README.md

Test for GSOC 2019 - Parallel Coordinate Plot

Yawei Ge 4/5/2019

Overview

This is a set of tests for GSOC 2019. I'm trying to produce parallel coordinate plots in differnt ways.

Medium and Hard Test - To write a function that can draw parallel coordinate plot and include jittering

Installation

The package can be downloaded from GitHub. You can use the following code to install.

devtools::install_github("yaweige/yaweitest")

You can then load the package in the normal way.

library(yaweitest)
library(tidyverse)

Function

myparallel

The myparallel function was used to produce parallel coordinate plot based on ggplot2 functionalities.

The function has six input values currently and two input values to be extended in the future.

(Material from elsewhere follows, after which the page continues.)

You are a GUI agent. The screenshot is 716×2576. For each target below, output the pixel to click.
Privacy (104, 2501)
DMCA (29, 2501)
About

The function returns a ggplot2 object that can be plotted directly or used as base layers for additional modification

Examples

Default

data(diamonds, package="ggplot2")
diamonds.samp <- diamonds[sample(1:dim(diamonds)[1], 100), ]

myparallel(data = diamonds.samp, columns = c(1, 5:7))

Add Color

myparallel(data = diamonds.samp, columns = c(1, 5:7), groupColumn = "cut")

Jitter and Title

myparallel(data = diamonds.samp, columns = c(1, 5:7), groupColumn = "cut",
           jitter = TRUE, jittervariables = "table") +
  ggplot2::ggtitle("Hello Parallel")

Inelegant Facet

myparallel(data = diamonds.samp, columns = c(1, 5:7), groupColumn = "cut",
           jitter = TRUE, jittervariables = "table") +
  ggplot2::facet_wrap(~cut) +
  ggplot2::ggtitle("Hello Parallel")

Easy Test - To produce examples using ggparcoord and ggparallel

Conclusion Comes First

To conclude, there are some features of these two functions I think are superfluous, but it doesn't affect anything if you choose not to use them. It's obvious that we can't combine categorical and numerical varibles in one plot using these two funcions. And there are definitely limitations for the full use of ggplot2 functionalities. Especially, for ggparallel, there are more limitations as shown below. But ggparcoord works pretty good to my point of view. It is also limited in jittering (but we can do that).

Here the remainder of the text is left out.